The first track, the original Jesu mix, is classic. Expectedly throbbing, droning, and rich with those enveloping swaths of guitar we’ve all loved since first hearing hints of them on Selfless, the Jesu mix of “Christmas” is as overt as Broadrick gets with this project: Pig-thick sheet-metal guitar that rolls through the headphones like early-winter thunder, and toward the end a brief plaintive acoustic break accompanied by ominous tubular bells, only to be jettisoned in favor of a return to those roaring slabs of guitar in the coda. All accompanied by a pleading, half-a-step-from-monotone vocal from Broadrick. As filled with hope as it is grief, the song is classic, perfect Jesu.
The Pale Sketcher remix is, unsurprisingly, about as polar-opposite of Jesu as could be imagined. The main riff here has been replaced with a mourning acoustic passage accented by heavy synth leans and ethereal, reverberant (if undermixed) vocals entirely unrecognizable as Broadrick’s (if indeed they are his).

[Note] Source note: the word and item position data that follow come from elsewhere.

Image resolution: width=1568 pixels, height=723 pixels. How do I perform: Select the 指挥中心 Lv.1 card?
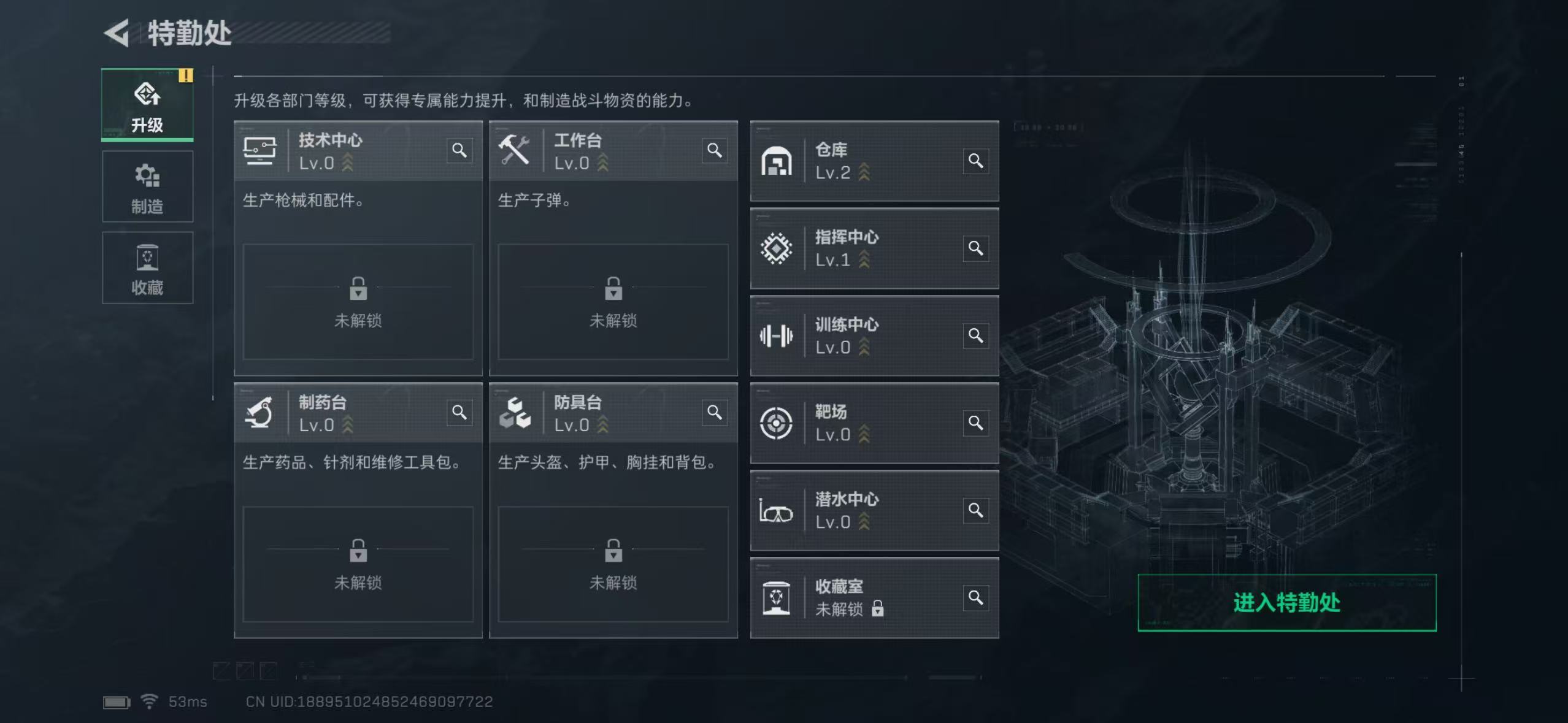point(859,249)
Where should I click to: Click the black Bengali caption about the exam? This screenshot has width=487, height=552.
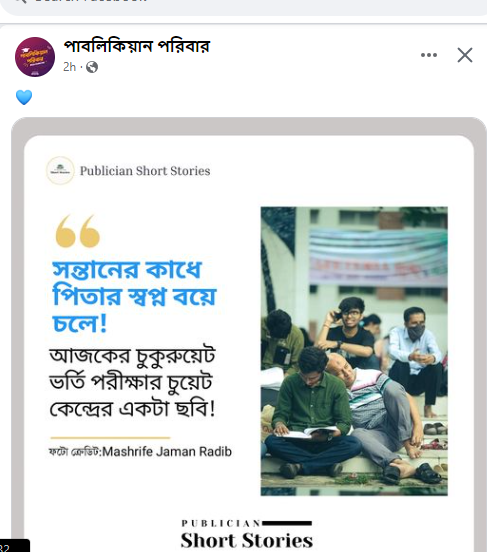(132, 383)
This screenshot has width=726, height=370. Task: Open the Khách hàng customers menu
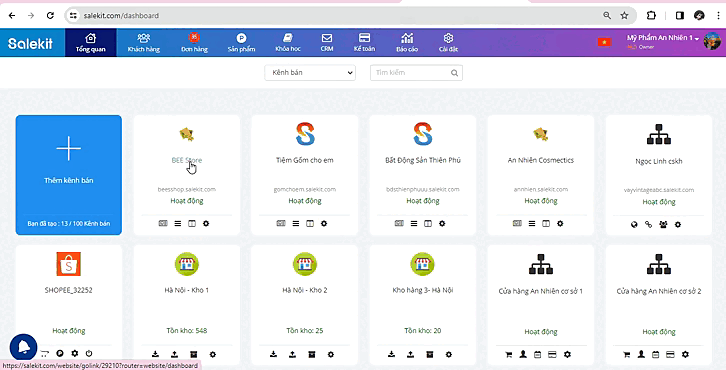click(144, 43)
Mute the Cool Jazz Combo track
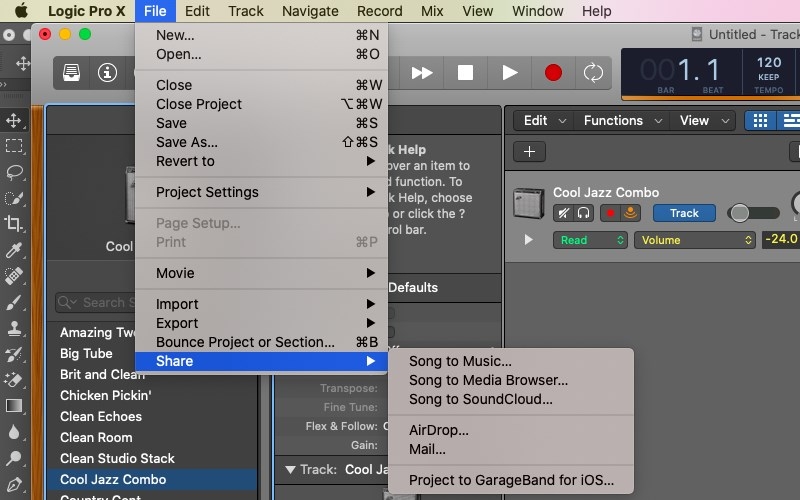This screenshot has height=500, width=800. tap(563, 213)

The track works as a fantastic companion piece because it is so far removed from the anchor-weight of the original mix. At 5:33, Pale Sketcher’s is also the shortest mix of the three.
The fourteen-minute FINAL remix is the longest of the three, and most unrecognizable when compared against the other two mixes. FINAL’s stock-in-trade is minimalist ambient drone, though this track centers around a glassy, stripped-down acoustic guitar line (vague shades of Goblin and/or Godspeed, mood-wise), but then devolves back into more sustained, wavering, one-note synth passages. While I could appreciate it as a stand-alone track, the FINAL mix did not evoke the same mood in me as the previous two.
Ever the innovator, Justin Broadrick can now add ‘Christmas album’ to his respectable canon, as he leaves us slavering for the next Jesu full-length. I’d say it’s a safe bet you won’t stumble across another Christmas-themed album as original or inspiring this year – and not one god-damned sleigh bell to be heard!